Okay, so he wasn’t the most adept conversationalist, but even he knew they weren’t talking about chandeliers anymore. But she scooped up the plans in one fell swoop, and like that, the conversation was over.

Clearly, she didn’t want to talk about whatever all this was, and he wasn’t going to pry. Besides, leaning into this feeling of wanting to help her, wanting to solve her problems, wanting to be someone she could lean on wasn’t healthy—for either of them. What she needed was some privacy, and he sure could go for some distance.

“Are you all packed for the big weekend?” she asked as she took the paper from his hand.

So much for getting some distance.

How had he forgotten about the long weekend Lucy and his brother had arranged the week before their wedding? He hadn’t, actually. It was all he’d thought about for the past couple weeks. How had Lucy pitched it to him? Think of it as a five-day bridal shower full of games and fun! And that was exactly why he’d willed any thoughts related to the upcoming trip to hop on a giant broomstick and whoosh on outta here.

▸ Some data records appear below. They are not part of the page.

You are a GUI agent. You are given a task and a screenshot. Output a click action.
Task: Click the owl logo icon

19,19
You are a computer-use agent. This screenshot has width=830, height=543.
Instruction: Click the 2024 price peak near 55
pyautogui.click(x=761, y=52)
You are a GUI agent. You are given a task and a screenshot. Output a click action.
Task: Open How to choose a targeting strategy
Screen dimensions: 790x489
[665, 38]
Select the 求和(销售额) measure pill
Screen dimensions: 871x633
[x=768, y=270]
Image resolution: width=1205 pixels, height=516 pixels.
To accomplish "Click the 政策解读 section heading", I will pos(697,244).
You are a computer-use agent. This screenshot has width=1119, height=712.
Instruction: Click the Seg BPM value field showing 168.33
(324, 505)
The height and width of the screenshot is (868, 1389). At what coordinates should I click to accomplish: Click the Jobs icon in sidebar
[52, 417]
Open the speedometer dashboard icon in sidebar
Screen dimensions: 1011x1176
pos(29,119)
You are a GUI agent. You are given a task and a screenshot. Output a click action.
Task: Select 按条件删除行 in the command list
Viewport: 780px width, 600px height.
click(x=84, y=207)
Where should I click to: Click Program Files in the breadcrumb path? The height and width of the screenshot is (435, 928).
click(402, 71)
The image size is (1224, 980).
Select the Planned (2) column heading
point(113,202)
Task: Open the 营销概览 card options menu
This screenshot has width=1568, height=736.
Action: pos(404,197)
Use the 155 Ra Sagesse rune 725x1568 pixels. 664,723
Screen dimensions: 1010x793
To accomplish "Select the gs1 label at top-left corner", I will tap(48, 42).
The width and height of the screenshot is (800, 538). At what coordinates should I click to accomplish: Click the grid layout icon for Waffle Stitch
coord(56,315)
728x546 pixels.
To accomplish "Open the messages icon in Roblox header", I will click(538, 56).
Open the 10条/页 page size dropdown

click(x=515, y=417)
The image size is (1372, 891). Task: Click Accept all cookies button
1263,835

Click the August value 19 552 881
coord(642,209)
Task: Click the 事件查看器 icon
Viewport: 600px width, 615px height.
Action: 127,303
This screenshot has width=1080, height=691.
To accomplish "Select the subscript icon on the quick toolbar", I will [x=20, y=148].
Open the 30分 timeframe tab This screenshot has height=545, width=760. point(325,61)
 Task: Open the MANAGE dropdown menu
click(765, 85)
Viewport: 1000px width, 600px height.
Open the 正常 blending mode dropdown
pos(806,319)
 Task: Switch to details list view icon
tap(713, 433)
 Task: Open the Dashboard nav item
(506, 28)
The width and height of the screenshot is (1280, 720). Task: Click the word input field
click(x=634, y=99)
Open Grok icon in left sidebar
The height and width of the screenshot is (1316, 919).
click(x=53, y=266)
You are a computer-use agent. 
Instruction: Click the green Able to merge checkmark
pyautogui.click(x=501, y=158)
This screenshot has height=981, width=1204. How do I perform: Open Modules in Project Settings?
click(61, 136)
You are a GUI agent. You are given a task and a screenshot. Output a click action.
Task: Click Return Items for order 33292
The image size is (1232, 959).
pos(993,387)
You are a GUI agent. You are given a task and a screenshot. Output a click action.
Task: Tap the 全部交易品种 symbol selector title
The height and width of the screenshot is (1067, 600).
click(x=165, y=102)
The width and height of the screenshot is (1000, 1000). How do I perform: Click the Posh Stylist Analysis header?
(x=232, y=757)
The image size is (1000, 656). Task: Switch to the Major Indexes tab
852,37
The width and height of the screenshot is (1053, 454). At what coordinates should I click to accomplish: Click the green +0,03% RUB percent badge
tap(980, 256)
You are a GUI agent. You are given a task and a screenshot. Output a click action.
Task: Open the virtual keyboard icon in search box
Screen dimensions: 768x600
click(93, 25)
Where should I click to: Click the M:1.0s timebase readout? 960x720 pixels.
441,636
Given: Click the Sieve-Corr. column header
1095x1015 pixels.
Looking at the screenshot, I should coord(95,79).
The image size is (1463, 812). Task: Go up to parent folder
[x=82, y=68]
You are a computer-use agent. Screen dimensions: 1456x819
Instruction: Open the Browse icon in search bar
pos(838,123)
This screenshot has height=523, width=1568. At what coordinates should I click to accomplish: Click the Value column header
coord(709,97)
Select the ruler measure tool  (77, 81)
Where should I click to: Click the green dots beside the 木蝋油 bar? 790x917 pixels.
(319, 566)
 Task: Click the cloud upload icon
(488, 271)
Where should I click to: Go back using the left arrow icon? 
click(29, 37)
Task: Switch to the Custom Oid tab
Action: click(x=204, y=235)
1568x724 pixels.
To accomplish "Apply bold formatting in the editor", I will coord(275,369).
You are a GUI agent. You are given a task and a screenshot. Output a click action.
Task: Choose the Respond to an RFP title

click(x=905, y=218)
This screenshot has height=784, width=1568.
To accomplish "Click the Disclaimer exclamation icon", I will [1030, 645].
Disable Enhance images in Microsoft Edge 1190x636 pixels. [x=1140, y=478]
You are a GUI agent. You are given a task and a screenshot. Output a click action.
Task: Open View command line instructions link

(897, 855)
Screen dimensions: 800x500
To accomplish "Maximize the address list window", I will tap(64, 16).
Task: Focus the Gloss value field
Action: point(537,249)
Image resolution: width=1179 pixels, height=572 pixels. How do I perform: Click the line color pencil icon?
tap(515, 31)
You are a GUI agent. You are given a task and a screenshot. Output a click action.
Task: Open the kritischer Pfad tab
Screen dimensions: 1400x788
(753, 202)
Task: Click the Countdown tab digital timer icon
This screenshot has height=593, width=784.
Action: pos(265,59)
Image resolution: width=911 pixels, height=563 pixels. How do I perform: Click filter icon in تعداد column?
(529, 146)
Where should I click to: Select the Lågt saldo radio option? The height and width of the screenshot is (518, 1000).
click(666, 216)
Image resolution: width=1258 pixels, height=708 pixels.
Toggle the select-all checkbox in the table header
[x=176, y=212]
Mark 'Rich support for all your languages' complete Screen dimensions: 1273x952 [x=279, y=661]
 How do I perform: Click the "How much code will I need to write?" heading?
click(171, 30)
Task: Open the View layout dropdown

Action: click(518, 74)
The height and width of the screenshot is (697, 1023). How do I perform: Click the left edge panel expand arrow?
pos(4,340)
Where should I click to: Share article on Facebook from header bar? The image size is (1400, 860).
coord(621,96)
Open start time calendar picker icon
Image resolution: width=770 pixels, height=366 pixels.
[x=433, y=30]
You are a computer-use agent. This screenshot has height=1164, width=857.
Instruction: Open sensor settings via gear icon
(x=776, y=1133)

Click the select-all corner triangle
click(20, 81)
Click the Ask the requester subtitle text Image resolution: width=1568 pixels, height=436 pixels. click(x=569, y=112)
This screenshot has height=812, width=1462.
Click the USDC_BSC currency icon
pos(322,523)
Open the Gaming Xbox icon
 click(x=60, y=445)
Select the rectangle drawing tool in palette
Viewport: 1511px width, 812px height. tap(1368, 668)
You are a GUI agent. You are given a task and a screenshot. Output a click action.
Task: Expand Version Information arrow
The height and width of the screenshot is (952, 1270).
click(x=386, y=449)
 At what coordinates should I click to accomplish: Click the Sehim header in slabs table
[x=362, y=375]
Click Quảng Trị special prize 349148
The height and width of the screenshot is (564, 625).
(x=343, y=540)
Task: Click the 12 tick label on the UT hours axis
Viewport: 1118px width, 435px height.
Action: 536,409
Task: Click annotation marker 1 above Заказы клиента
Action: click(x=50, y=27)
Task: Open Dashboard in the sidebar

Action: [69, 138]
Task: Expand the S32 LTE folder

“I’m a…a last-minute packer.” Or a reluctant packer who was still in denial about the trip.

“Oh, me too. But Lucy keeps asking me over and over if I’m ready.” A distant smile grew on her face as she slowly sat in the desk chair. “She really is so darn happy. They both are.”

“Yeah,” he replied, his voice a little rough from the thickness in his throat. But that was the truth of it—his brother really was happy. Ridiculously happy. And even if thinking about how he’d also been that happy once made the center of his chest ache a little, he was one-hundred percent happy his brother had found something that he never had—someone to accept him for who he truly was.

“I should probably get going,” he said as he hitched his thumb over his shoulder toward the door.

“Me too. I think I’ve been here long enough today.”

“I could walk you home, if you’d like.”

“That’s sweet of you, but I actually drove today because I had all the decorations to bring. So, I’m good. You be sure to get some ice on that nose of yours, okay? I’d hate for you to be all bruised up.”

Funny. She had no idea how bruised up he was on the inside. How much pain he’d endured for so long that a fist to the face hurt a heck of a lot less than what had happened to him several years ago.

And what about her? There was obviously something bothering her about the salon, but was it really his job to fix it? Maybe not. But as she gathered the papers and slipped out of the office, he noticed the photo of the chandelier flutter to the ground. And for reasons he couldn’t quite figure out, he picked it up and slipped it into his pocket.